- _EXERCISE DETAILS_: Condense the paragraph beginning "The story is intentionally jarring" in the Prodigal Son discussion below into a brief list that keeps its main points.

- _PASSAGE PROVIDED_:
┄┄┄┄┄┄┄┄┄┄
I don’t really want to hijack this thread into a debate on the basic premises of Christianity, so I’ll just note that I disagree strongly with those basic premises and leave it at that.
I wish to clarify that while I disagree strongly with the basic premises of Christianity, this does not mean that I have contempt for Christians in general.
While I would follow Jesus anywhere, I am not Christian. I don’t want people to confuse what I say with what passes for “Christianity” in today’s churches.
God is unconditional love, He never condemns, but His followers do and don’t realize they are not following Jesus’ teachings.
Near death experiencers see a God of compassion and love, which makes it hard for them to go to church. Most quit their churches and go to spiritual churches or not at all. Some start their own centers of love and healing.
In the spirit world sex doesn’t exist. No body, no sex. Not hard to understand. Most people can’t see further than the rules of religion, certainly not into their spiritual existence.
Suggest you don’t give up, there are congregations that don’t condemn.
Well, it’s a pretty stinky parable. It does make it seem like bad behaviour is rewarded. Or at the very least, some are loved more than others. In my (somewhat skewed) moral code, hard work should have rewards. And those who work harder get more of the rewards. There seems to be justice in that, at least to me.
In the prodigal son story, the older son probably should have followed his younger brother’s lead and left home and squandered the family fortune. I always got the feeling that the younger kid was loved more, even beore he came back.
Really? The first part I’d agree with. God’s love is unconditional. But, please tell me how you explain Jesus’s teaching in John 3:18? Is that me condemning somebody? It says everybody is already condemned, unless they accept the atonement that Jesus made.
I think this point is key to the misgivings many people have about this parable, and illustrative of both the power and the difficulty of Jesus’ parables. The difficulty with the Prodigal Son is that, if read as a family melodrama, it’s troubling in its appearance of cynical manipulation of the father by the “bad” son, and if taken as an analogy for God’s forgiveness, the story seems clumsy and heavy handed. The power of the parable is that it illustrates the irrelevance of a human frame of reference to one’s relationship with God.
The story is intentionally jarring; Jesus was using the device of a wealthy family, with properties and land bestowed upon an heir by the father, not to show the way things are between people and God, but to show the way things aren’t. This story isn’t about good behavior, and it isn’t about punishment and reward. Forget about merit and proportion (Jesus is telling us), scale is meaningless. Consider instead that the kingdom is open to the man who hurls dung at the king and it is open to the man who sings the king’s glory. Both need only come in.
The significant aspect of the prodigal’s return is not that he’s done anything praiseworthy; he’s merely turned back to the father. The significant aspect of the good son’s loyalty is not that his fidelity is meritless, but that it is immaterial to the question of love. Proud or humble, obedient or disdainful, the father’s love exists regardless.
Taking the parable as analogy isn’t a mistake, though; it’s supposed to be considered first in a literal sense, with its puzzling lack of a homely “moral” rewarding virtue or punishing vice. But that literal consideration is intended to set up a paradigm which we must then reject. Turn away from what appears to be deserved by each son, the teacher says, and look at what is given by the father. There is no difference.
It’s not a matter of like or dislike.
I am more thankful than I can possibly express for meritless grace and divine mercy.
┄┄┄┄┄┄┄┄┄┄
- _INFORMATION SHOWN_:
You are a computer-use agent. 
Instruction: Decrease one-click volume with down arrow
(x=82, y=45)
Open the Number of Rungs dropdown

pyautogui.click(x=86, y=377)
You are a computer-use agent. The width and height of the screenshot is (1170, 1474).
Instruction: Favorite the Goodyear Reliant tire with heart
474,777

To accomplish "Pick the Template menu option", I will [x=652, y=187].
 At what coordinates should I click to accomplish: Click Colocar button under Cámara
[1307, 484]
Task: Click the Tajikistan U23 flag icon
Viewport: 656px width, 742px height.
┄┄┄┄┄┄┄┄┄┄
- _EXERCISE OUTPUT_:
- Jesus made the story jarring on purpose.
- He used a wealthy family, where a father bestows property and land on an heir, to show how things are not between people and God, rather than how they are.
- The story is not about good behavior, and it is not about punishment and reward. Merit, proportion and scale do not matter.
- The kingdom is open both to the man who hurls dung at the king and to the man who sings the king's glory. Each needs only to come in.